День Казани - новости, хроника событий
На главную / | Новости Казани
 Разделы новостей:

  • Официальные новости
  • СМИ Татарстана
  • Новости Казани
  • Работа - вакансии
  • Пресс-релизы партнеров
  • Полезные статьи



  •   | Новости Казани

    Фестиваль режиссеров

    04.04.2011
    Источник информации: ТатПолит.ру
    Адрес новости: http://tatpolit.ru/category/zvezda/2011-04-04/5697



    С 13 декабря проходит II Всероссийский фестиваль молодой татарской режиссуры «Ремесло» в ТГАТ им. Камала совместно с творческой режиссерской лабораторией «Выход-68», которая работает на русском языке в театре на Булаке. Оба молодежных режиссерских пиршества находятся под патронажем министра культуры Татарстана Зили Валеевой, главного режиссера ТГАТ Фарита Бикчантаева, главного режиссера тюза Владимира Чигишева, художественного руководителя театра на Булаке Евгения Аладинского.

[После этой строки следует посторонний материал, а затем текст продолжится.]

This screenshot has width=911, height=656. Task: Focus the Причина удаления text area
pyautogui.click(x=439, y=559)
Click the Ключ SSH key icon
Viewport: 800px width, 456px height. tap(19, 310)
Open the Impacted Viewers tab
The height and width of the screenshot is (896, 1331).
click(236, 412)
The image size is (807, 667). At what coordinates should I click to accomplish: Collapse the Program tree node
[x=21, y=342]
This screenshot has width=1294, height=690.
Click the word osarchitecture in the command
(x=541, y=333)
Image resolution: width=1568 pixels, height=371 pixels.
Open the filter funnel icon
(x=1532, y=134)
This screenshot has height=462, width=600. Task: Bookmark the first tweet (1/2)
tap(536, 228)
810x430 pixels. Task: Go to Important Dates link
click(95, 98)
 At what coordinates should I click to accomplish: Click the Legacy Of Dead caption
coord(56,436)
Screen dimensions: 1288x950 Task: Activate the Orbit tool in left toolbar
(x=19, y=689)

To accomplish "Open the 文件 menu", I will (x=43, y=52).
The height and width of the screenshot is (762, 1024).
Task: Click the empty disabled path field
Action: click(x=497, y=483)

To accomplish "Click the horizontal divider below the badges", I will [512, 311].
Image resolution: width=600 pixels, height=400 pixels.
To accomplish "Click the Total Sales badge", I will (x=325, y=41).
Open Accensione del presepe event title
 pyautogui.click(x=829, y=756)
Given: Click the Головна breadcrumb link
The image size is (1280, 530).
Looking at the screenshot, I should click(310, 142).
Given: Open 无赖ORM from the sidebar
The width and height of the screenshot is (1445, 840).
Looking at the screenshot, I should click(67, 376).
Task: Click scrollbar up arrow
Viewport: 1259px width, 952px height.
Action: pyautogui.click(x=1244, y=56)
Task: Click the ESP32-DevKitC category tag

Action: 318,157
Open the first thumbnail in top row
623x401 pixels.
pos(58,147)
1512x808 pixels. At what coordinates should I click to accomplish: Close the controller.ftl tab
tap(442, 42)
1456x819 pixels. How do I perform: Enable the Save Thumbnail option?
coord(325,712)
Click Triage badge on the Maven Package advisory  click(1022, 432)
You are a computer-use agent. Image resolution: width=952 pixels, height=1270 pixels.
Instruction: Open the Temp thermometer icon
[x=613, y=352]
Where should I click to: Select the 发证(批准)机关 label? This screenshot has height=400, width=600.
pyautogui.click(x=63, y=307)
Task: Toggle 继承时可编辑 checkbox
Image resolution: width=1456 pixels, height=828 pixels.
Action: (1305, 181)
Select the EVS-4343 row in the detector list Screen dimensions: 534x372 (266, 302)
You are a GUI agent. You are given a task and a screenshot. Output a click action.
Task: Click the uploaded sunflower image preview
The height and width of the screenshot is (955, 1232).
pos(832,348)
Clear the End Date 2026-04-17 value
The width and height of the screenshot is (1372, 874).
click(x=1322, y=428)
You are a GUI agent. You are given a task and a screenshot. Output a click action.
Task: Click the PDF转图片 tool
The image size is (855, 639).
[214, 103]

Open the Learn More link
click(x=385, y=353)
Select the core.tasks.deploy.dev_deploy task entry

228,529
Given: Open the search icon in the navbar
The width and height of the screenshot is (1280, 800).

    Идет 13 спектаклей, интересные. «Ремесло» называется всероссийским фестивалем, очевидно, из-за участия Уфимского и Оренбургского татарского театров. Конечно, жаль, что ничего не представил Альберт Гафаров, его «Записки сумасшедшего» по Гоголю были событием прошлого «Ремесла». Как сообщили на пресс-конференции, Альберт Гафаров ныне создал платную актерскую бизнес-школу в Уфе и запросил большую сумму за приезд в Казань. Нет и Мензелинского, и Челнинского театров, которые, соответственно, тоже прогремели на прошлом «Ремесле» (спектакли «Мулла» и «Скупой»).

    Но необходимо признать, что уровень фестиваля существенно вырос. Отбор пьес действительно был более тщательным, и планка отбора существенно повысилась. Мне удалось посмотреть 3 спектакля, и нужно признать - каждый претендует на некий шаг вперед в театральной жизни республики. Более того, сейчас видно, что фестиваль «Ремесло» позволил преодолеть режиссерский кризис, намечавшийся в республике. Новые молодые режиссеры начали быстро набивать руку, набирать высоту и готовиться к прорыву. Режиссеры поперли, как грибы после летнего дождя. Беспокоит лишь то, что интересные молодые режиссеры пока работают за пределами театра им. Камала.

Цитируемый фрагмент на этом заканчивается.